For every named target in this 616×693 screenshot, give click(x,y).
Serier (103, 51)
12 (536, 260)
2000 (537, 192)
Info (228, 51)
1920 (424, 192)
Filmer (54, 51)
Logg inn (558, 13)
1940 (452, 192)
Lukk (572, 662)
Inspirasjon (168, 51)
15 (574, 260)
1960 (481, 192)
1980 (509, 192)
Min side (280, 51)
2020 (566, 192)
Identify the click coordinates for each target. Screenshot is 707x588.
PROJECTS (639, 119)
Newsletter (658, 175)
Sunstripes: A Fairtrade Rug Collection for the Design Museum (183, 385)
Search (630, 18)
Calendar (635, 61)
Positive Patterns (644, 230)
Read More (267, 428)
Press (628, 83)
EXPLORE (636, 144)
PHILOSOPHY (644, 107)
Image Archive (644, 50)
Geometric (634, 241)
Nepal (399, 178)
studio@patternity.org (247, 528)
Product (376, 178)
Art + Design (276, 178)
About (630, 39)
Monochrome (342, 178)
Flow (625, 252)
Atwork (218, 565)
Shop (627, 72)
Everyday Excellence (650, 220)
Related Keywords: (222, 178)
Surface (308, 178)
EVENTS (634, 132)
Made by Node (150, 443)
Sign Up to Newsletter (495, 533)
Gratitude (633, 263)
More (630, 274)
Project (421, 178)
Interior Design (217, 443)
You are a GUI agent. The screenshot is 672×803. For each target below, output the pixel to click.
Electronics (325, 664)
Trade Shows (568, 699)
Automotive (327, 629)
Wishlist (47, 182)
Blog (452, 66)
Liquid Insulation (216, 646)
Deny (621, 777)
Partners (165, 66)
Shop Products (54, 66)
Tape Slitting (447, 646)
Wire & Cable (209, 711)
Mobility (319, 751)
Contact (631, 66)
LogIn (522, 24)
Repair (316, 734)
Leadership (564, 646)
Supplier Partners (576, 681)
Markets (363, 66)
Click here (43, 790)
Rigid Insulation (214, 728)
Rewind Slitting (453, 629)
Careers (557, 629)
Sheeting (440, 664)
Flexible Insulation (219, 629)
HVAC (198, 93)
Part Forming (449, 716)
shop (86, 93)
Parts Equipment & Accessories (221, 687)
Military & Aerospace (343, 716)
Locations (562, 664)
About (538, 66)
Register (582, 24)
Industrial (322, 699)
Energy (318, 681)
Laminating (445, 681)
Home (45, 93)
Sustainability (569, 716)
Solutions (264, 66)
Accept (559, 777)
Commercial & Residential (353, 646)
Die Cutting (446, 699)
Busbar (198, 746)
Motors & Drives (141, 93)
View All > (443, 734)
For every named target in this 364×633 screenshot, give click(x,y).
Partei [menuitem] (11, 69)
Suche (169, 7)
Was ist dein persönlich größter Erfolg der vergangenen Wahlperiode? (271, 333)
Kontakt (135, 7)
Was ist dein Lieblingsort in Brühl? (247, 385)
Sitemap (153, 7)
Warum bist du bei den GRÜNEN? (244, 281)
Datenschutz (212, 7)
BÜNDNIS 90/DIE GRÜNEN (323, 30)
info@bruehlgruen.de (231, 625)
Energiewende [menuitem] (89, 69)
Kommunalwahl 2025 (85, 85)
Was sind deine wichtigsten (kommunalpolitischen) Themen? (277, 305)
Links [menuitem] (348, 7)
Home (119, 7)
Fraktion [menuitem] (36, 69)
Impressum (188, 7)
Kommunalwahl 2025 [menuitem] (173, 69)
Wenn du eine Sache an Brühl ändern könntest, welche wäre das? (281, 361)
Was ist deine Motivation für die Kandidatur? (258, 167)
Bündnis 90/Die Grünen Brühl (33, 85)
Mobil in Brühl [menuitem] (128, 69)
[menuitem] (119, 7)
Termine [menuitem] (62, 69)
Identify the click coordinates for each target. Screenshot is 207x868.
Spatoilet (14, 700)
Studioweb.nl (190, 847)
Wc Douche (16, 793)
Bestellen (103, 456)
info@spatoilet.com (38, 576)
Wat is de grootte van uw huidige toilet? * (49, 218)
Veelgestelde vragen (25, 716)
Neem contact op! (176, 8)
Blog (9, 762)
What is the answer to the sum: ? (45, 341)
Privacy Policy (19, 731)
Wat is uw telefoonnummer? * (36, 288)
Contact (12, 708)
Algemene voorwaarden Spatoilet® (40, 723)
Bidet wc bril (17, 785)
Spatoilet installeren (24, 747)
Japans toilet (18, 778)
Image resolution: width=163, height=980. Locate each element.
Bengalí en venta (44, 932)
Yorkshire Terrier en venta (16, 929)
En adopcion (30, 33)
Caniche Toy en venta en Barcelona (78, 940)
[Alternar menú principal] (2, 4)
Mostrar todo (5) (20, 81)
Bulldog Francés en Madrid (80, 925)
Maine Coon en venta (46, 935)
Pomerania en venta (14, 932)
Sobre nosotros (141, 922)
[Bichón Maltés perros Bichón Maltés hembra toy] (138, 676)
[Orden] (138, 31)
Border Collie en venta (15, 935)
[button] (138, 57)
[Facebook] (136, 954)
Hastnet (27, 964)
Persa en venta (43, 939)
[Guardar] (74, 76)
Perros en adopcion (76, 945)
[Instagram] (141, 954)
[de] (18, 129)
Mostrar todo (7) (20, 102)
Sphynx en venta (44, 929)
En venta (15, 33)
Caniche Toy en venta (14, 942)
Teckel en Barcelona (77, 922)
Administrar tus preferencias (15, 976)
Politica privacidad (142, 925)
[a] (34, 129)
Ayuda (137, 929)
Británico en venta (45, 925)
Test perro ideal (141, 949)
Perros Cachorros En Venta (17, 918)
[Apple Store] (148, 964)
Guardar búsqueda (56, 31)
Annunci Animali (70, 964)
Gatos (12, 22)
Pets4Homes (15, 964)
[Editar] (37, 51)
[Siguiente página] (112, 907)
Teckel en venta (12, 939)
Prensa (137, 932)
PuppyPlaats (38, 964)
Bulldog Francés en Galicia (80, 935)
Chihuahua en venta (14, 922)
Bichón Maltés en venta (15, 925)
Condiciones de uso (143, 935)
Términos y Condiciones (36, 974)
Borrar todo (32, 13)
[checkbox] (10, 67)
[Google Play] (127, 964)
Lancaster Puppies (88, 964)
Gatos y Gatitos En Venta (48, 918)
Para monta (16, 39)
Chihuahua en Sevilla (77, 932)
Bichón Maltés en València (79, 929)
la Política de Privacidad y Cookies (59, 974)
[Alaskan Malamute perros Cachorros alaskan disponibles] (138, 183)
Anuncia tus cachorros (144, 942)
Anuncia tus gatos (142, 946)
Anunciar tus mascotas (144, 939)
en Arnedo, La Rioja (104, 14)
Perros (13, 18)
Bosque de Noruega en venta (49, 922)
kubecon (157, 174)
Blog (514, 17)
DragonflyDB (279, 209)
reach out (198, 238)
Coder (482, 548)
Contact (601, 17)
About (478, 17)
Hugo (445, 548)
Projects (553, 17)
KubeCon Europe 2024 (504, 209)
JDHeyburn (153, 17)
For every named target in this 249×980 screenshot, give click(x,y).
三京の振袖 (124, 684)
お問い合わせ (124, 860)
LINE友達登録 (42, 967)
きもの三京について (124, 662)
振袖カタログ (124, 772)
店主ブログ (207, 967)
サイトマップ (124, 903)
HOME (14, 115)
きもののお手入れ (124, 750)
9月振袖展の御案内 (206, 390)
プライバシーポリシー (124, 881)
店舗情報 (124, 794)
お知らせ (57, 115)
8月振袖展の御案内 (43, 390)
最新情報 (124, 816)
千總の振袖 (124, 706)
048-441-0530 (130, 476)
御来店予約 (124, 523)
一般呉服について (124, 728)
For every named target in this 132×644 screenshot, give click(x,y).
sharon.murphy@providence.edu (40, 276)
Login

## [What is needed]
Express every line of the records above as a Markdown table with two columns, Row and Line: Row numbers each line in order, and Line holds the line itself. Leave out any blank lines.

## [Exercise response]
| Row | Line |
|---|---|
| 1 | For every named target in this 616×693 screenshot, give click(x,y). |
| 2 | Serier (103, 51) |
| 3 | 12 (536, 260) |
| 4 | 2000 (537, 192) |
| 5 | Info (228, 51) |
| 6 | 1920 (424, 192) |
| 7 | Filmer (54, 51) |
| 8 | Logg inn (558, 13) |
| 9 | 1940 (452, 192) |
| 10 | Lukk (572, 662) |
| 11 | Inspirasjon (168, 51) |
| 12 | 15 (574, 260) |
| 13 | 1960 (481, 192) |
| 14 | 1980 (509, 192) |
| 15 | Min side (280, 51) |
| 16 | 2020 (566, 192) |
| 17 | Identify the click coordinates for each target. Screenshot is 707x588. |
| 18 | PROJECTS (639, 119) |
| 19 | Newsletter (658, 175) |
| 20 | Sunstripes: A Fairtrade Rug Collection for the Design Museum (183, 385) |
| 21 | Search (630, 18) |
| 22 | Calendar (635, 61) |
| 23 | Positive Patterns (644, 230) |
| 24 | Read More (267, 428) |
| 25 | Press (628, 83) |
| 26 | EXPLORE (636, 144) |
| 27 | PHILOSOPHY (644, 107) |
| 28 | Image Archive (644, 50) |
| 29 | Geometric (634, 241) |
| 30 | Nepal (399, 178) |
| 31 | studio@patternity.org (247, 528) |
| 32 | Product (376, 178) |
| 33 | Art + Design (276, 178) |
| 34 | About (630, 39) |
| 35 | Monochrome (342, 178) |
| 36 | Flow (625, 252) |
| 37 | Atwork (218, 565) |
| 38 | Shop (627, 72) |
| 39 | Everyday Excellence (650, 220) |
| 40 | Related Keywords: (222, 178) |
| 41 | Surface (308, 178) |
| 42 | EVENTS (634, 132) |
| 43 | Made by Node (150, 443) |
| 44 | Sign Up to Newsletter (495, 533) |
| 45 | Gratitude (633, 263) |
| 46 | More (630, 274) |
| 47 | Project (421, 178) |
| 48 | Interior Design (217, 443) |
| 49 | You are a GUI agent. The screenshot is 672×803. For each target below, output the pixel to click. |
| 50 | Electronics (325, 664) |
| 51 | Trade Shows (568, 699) |
| 52 | Automotive (327, 629) |
| 53 | Wishlist (47, 182) |
| 54 | Blog (452, 66) |
| 55 | Liquid Insulation (216, 646) |
| 56 | Deny (621, 777) |
| 57 | Partners (165, 66) |
| 58 | Shop Products (54, 66) |
| 59 | Tape Slitting (447, 646) |
| 60 | Wire & Cable (209, 711) |
| 61 | Mobility (319, 751) |
| 62 | Contact (631, 66) |
| 63 | LogIn (522, 24) |
| 64 | Repair (316, 734) |
| 65 | Leadership (564, 646) |
| 66 | Supplier Partners (576, 681) |
| 67 | Markets (363, 66) |
| 68 | Click here (43, 790) |
| 69 | Rigid Insulation (214, 728) |
| 70 | Rewind Slitting (453, 629) |
| 71 | Careers (557, 629) |
| 72 | Sheeting (440, 664) |
| 73 | Flexible Insulation (219, 629) |
| 74 | HVAC (198, 93) |
| 75 | Part Forming (449, 716) |
| 76 | shop (86, 93) |
| 77 | Parts Equipment & Accessories (221, 687) |
| 78 | Military & Aerospace (343, 716) |
| 79 | Locations (562, 664) |
| 80 | About (538, 66) |
| 81 | Register (582, 24) |
| 82 | Industrial (322, 699) |
| 83 | Energy (318, 681) |
| 84 | Laminating (445, 681) |
| 85 | Home (45, 93) |
| 86 | Sustainability (569, 716) |
| 87 | Solutions (264, 66) |
| 88 | Accept (559, 777) |
| 89 | Commercial & Residential (353, 646) |
| 90 | Die Cutting (446, 699) |
| 91 | Busbar (198, 746) |
| 92 | Motors & Drives (141, 93) |
| 93 | View All > (443, 734) |
| 94 | For every named target in this 364×633 screenshot, give click(x,y). |
| 95 | Partei [menuitem] (11, 69) |
| 96 | Suche (169, 7) |
| 97 | Was ist dein persönlich größter Erfolg der vergangenen Wahlperiode? (271, 333) |
| 98 | Kontakt (135, 7) |
| 99 | Was ist dein Lieblingsort in Brühl? (247, 385) |
| 100 | Sitemap (153, 7) |
| 101 | Warum bist du bei den GRÜNEN? (244, 281) |
| 102 | Datenschutz (212, 7) |
| 103 | BÜNDNIS 90/DIE GRÜNEN (323, 30) |
| 104 | info@bruehlgruen.de (231, 625) |
| 105 | Energiewende [menuitem] (89, 69) |
| 106 | Kommunalwahl 2025 (85, 85) |
| 107 | Was sind deine wichtigsten (kommunalpolitischen) Themen? (277, 305) |
| 108 | Links [menuitem] (348, 7) |
| 109 | Home (119, 7) |
| 110 | Fraktion [menuitem] (36, 69) |
| 111 | Impressum (188, 7) |
| 112 | Kommunalwahl 2025 [menuitem] (173, 69) |
| 113 | Wenn du eine Sache an Brühl ändern könntest, welche wäre das? (281, 361) |
| 114 | Was ist deine Motivation für die Kandidatur? (258, 167) |
| 115 | Bündnis 90/Die Grünen Brühl (33, 85) |
| 116 | Mobil in Brühl [menuitem] (128, 69) |
| 117 | [menuitem] (119, 7) |
| 118 | Termine [menuitem] (62, 69) |
| 119 | Identify the click coordinates for each target. Screenshot is 207x868. |
| 120 | Spatoilet (14, 700) |
| 121 | Studioweb.nl (190, 847) |
| 122 | Wc Douche (16, 793) |
| 123 | Bestellen (103, 456) |
| 124 | info@spatoilet.com (38, 576) |
| 125 | Wat is de grootte van uw huidige toilet? * (49, 218) |
| 126 | Veelgestelde vragen (25, 716) |
| 127 | Neem contact op! (176, 8) |
| 128 | Blog (9, 762) |
| 129 | What is the answer to the sum: ? (45, 341) |
| 130 | Privacy Policy (19, 731) |
| 131 | Wat is uw telefoonnummer? * (36, 288) |
| 132 | Contact (12, 708) |
| 133 | Algemene voorwaarden Spatoilet® (40, 723) |
| 134 | Bidet wc bril (17, 785) |
| 135 | Spatoilet installeren (24, 747) |
| 136 | Japans toilet (18, 778) |
| 137 | Image resolution: width=163, height=980. Locate each element. |
| 138 | Bengalí en venta (44, 932) |
| 139 | Yorkshire Terrier en venta (16, 929) |
| 140 | En adopcion (30, 33) |
| 141 | Caniche Toy en venta en Barcelona (78, 940) |
| 142 | [Alternar menú principal] (2, 4) |
| 143 | Mostrar todo (5) (20, 81) |
| 144 | Bulldog Francés en Madrid (80, 925) |
| 145 | Maine Coon en venta (46, 935) |
| 146 | Pomerania en venta (14, 932) |
| 147 | Sobre nosotros (141, 922) |
| 148 | [Bichón Maltés perros Bichón Maltés hembra toy] (138, 676) |
| 149 | [Orden] (138, 31) |
| 150 | Border Collie en venta (15, 935) |
| 151 | [button] (138, 57) |
| 152 | [Facebook] (136, 954) |
| 153 | Hastnet (27, 964) |
| 154 | Persa en venta (43, 939) |
| 155 | [Guardar] (74, 76) |
| 156 | Perros en adopcion (76, 945) |
| 157 | [Instagram] (141, 954) |
| 158 | [de] (18, 129) |
| 159 | Mostrar todo (7) (20, 102) |
| 160 | Sphynx en venta (44, 929) |
| 161 | En venta (15, 33) |
| 162 | Caniche Toy en venta (14, 942) |
| 163 | Teckel en Barcelona (77, 922) |
| 164 | Administrar tus preferencias (15, 976) |
| 165 | Politica privacidad (142, 925) |
| 166 | [a] (34, 129) |
| 167 | Ayuda (137, 929) |
| 168 | Británico en venta (45, 925) |
| 169 | Test perro ideal (141, 949) |
| 170 | Perros Cachorros En Venta (17, 918) |
| 171 | [Apple Store] (148, 964) |
| 172 | Guardar búsqueda (56, 31) |
| 173 | Annunci Animali (70, 964) |
| 174 | Gatos (12, 22) |
| 175 | Pets4Homes (15, 964) |
| 176 | [Editar] (37, 51) |
| 177 | [Siguiente página] (112, 907) |
| 178 | Teckel en venta (12, 939) |
| 179 | Prensa (137, 932) |
| 180 | PuppyPlaats (38, 964) |
| 181 | Bulldog Francés en Galicia (80, 935) |
| 182 | Chihuahua en venta (14, 922) |
| 183 | Bichón Maltés en venta (15, 925) |
| 184 | Condiciones de uso (143, 935) |
| 185 | Términos y Condiciones (36, 974) |
| 186 | Borrar todo (32, 13) |
| 187 | [checkbox] (10, 67) |
| 188 | [Google Play] (127, 964) |
| 189 | Lancaster Puppies (88, 964) |
| 190 | Gatos y Gatitos En Venta (48, 918) |
| 191 | Para monta (16, 39) |
| 192 | Chihuahua en Sevilla (77, 932) |
| 193 | Bichón Maltés en València (79, 929) |
| 194 | la Política de Privacidad y Cookies (59, 974) |
| 195 | [Alaskan Malamute perros Cachorros alaskan disponibles] (138, 183) |
| 196 | Anuncia tus cachorros (144, 942) |
| 197 | Anuncia tus gatos (142, 946) |
| 198 | Anunciar tus mascotas (144, 939) |
| 199 | en Arnedo, La Rioja (104, 14) |
| 200 | Perros (13, 18) |
| 201 | Bosque de Noruega en venta (49, 922) |
| 202 | kubecon (157, 174) |
| 203 | Blog (514, 17) |
| 204 | DragonflyDB (279, 209) |
| 205 | reach out (198, 238) |
| 206 | Coder (482, 548) |
| 207 | Contact (601, 17) |
| 208 | About (478, 17) |
| 209 | Hugo (445, 548) |
| 210 | Projects (553, 17) |
| 211 | KubeCon Europe 2024 (504, 209) |
| 212 | JDHeyburn (153, 17) |
| 213 | For every named target in this 249×980 screenshot, give click(x,y). |
| 214 | 三京の振袖 (124, 684) |
| 215 | お問い合わせ (124, 860) |
| 216 | LINE友達登録 (42, 967) |
| 217 | きもの三京について (124, 662) |
| 218 | 振袖カタログ (124, 772) |
| 219 | 店主ブログ (207, 967) |
| 220 | サイトマップ (124, 903) |
| 221 | HOME (14, 115) |
| 222 | きもののお手入れ (124, 750) |
| 223 | 9月振袖展の御案内 (206, 390) |
| 224 | プライバシーポリシー (124, 881) |
| 225 | 店舗情報 (124, 794) |
| 226 | お知らせ (57, 115) |
| 227 | 8月振袖展の御案内 (43, 390) |
| 228 | 最新情報 (124, 816) |
| 229 | 千總の振袖 (124, 706) |
| 230 | 048-441-0530 (130, 476) |
| 231 | 御来店予約 (124, 523) |
| 232 | 一般呉服について (124, 728) |
| 233 | For every named target in this 132×644 screenshot, give click(x,y). |
| 234 | sharon.murphy@providence.edu (40, 276) |
| 235 | Login |